Correlation of drug resistance with Single Nucleotide Variations through genome analysis and experimental validation in a multi-drug resistant clinical isolate of M.tuberculosis.

Background: Genome sequencing and genetic polymorphism analysis of clinical isolates of M.tuberculosis is carried out to gain further insight into molecular pathogenesis and host-pathogen interaction. Therefore the functional evaluation of the effect of single nucleotide variation (SNV) is essential. At the same time, the identification of invariant sequences unique to M.tuberculosis contributes to infection detection by sensitive methods. In the present study, genome analysis is accompanied by evaluation of the functional implication of the SNVs in a MDR clinical isolate VPCI591. Result: By sequencing and comparative analysis of VPCI591 genome with 1553 global clinical isolates of M.tuberculosis, we identified 143 unique strain specific SNVs.

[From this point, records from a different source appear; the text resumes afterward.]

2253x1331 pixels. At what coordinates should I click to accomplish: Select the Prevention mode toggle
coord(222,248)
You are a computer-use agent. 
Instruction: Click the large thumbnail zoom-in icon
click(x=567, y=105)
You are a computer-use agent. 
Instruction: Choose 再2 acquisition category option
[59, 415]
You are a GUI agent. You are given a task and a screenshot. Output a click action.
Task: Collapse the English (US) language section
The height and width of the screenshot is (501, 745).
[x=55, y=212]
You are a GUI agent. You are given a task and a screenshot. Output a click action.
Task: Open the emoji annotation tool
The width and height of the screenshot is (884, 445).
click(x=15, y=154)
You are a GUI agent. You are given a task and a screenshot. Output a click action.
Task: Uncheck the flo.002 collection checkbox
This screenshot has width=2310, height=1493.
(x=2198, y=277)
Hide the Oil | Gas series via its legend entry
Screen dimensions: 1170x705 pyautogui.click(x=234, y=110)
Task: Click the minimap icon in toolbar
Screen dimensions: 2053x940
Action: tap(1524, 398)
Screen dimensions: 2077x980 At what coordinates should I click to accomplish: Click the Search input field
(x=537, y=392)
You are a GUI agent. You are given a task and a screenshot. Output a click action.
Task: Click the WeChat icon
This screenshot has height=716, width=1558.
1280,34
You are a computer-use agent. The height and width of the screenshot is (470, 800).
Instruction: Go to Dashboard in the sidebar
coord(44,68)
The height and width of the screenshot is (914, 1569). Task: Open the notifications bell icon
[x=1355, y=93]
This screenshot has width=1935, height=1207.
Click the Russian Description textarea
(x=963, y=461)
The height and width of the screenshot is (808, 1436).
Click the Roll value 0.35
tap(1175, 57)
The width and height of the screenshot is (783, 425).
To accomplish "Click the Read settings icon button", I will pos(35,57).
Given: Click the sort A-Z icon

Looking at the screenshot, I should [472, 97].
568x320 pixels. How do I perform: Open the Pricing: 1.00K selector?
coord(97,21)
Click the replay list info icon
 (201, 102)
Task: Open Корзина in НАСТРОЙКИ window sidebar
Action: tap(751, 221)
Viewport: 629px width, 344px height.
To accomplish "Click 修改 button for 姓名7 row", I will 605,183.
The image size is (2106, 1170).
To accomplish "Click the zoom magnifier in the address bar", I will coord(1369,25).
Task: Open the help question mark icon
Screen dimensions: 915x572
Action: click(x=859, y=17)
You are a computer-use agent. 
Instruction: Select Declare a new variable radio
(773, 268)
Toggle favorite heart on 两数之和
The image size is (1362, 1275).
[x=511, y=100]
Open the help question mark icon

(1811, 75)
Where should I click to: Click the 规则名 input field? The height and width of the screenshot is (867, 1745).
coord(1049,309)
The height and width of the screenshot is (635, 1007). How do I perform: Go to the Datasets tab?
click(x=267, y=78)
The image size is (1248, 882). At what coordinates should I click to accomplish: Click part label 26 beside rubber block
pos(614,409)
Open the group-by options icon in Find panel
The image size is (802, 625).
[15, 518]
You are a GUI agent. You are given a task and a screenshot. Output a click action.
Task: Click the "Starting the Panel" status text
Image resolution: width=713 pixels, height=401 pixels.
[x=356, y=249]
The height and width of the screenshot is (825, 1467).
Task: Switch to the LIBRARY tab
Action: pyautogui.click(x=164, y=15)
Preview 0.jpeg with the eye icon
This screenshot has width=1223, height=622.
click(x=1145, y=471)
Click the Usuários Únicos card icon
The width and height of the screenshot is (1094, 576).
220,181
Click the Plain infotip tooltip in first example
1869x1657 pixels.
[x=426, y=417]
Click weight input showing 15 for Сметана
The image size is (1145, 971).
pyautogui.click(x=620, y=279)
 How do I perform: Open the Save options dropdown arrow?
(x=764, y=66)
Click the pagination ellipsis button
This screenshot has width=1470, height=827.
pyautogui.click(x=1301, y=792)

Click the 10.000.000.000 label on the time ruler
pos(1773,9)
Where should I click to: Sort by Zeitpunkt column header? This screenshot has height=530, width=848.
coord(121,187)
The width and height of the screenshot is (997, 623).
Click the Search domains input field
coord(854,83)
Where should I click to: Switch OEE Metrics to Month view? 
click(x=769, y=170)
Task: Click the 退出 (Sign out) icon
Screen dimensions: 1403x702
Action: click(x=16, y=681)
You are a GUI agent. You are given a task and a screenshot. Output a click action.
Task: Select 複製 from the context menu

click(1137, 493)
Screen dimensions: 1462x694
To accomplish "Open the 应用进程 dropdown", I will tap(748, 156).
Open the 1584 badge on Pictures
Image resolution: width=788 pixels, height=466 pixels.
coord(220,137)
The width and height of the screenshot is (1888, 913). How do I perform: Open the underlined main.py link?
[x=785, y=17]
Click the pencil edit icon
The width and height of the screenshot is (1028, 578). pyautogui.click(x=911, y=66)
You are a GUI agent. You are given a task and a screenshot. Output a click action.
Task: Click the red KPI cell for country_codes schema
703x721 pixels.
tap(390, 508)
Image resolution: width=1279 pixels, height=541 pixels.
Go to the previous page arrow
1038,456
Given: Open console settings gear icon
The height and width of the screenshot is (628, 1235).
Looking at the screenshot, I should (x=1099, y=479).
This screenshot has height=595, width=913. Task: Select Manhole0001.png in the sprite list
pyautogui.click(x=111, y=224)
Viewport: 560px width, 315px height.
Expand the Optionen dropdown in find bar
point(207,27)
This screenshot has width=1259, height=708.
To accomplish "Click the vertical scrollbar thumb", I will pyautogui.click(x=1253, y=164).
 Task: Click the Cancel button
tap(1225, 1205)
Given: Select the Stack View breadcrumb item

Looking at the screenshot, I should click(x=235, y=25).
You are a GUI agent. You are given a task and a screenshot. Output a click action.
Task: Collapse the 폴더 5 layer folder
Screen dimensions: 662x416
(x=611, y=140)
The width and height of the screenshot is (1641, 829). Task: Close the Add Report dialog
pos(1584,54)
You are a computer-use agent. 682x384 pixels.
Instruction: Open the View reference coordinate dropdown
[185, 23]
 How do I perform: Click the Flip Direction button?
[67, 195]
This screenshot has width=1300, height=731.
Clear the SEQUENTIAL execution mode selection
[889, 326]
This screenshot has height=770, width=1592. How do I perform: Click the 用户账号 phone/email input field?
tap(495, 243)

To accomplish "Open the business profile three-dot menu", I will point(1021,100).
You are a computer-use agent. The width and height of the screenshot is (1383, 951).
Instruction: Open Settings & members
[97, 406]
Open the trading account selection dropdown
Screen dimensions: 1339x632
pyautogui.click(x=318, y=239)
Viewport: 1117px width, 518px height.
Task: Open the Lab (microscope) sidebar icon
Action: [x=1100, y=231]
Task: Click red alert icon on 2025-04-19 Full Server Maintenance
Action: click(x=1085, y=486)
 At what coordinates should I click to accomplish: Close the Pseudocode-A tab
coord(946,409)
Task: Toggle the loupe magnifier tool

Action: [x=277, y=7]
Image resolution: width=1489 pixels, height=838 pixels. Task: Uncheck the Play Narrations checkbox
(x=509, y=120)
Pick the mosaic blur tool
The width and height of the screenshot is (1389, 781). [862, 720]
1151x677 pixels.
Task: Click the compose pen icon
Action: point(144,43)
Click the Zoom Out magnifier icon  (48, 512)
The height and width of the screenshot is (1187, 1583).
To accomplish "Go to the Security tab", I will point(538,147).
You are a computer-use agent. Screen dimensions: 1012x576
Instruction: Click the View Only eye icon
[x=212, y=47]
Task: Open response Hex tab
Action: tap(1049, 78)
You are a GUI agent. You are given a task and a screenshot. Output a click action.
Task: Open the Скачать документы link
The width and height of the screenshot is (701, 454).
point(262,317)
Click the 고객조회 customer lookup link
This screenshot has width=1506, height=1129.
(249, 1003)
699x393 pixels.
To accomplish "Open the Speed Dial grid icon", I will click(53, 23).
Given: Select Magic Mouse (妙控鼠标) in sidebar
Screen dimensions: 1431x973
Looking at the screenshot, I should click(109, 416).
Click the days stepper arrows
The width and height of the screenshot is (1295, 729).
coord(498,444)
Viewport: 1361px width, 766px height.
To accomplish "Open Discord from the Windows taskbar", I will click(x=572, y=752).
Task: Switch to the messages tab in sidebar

A novel intergenic variation in VPCI591 in the putative promoter/regulatory region mapping between embC (Rv3793) and embA (Rv3794) genes was found to enhance the expression of embAB, which correlates with the high resistance of the VPCI591 to ethambutol. Similarly, the unique combination of three genic SNVs in RNA polymerase β gene (rpoB) in VPCI591 was evaluated for its effect on rifampicin resistance through molecular docking analysis. The comparative genomics also showed that along with variations, there are genes that remain invariant. 173 such genes were identified in our analysis. Conclusion: We have demonstrated that SNVs are not always benign and can also have functional effect. We show that variations bring about quantitative changes in transcription. Our results show the collective effect of SNVs on the structure of protein, impacting the interaction between the target protein and the drug molecule, with rpoB as an example.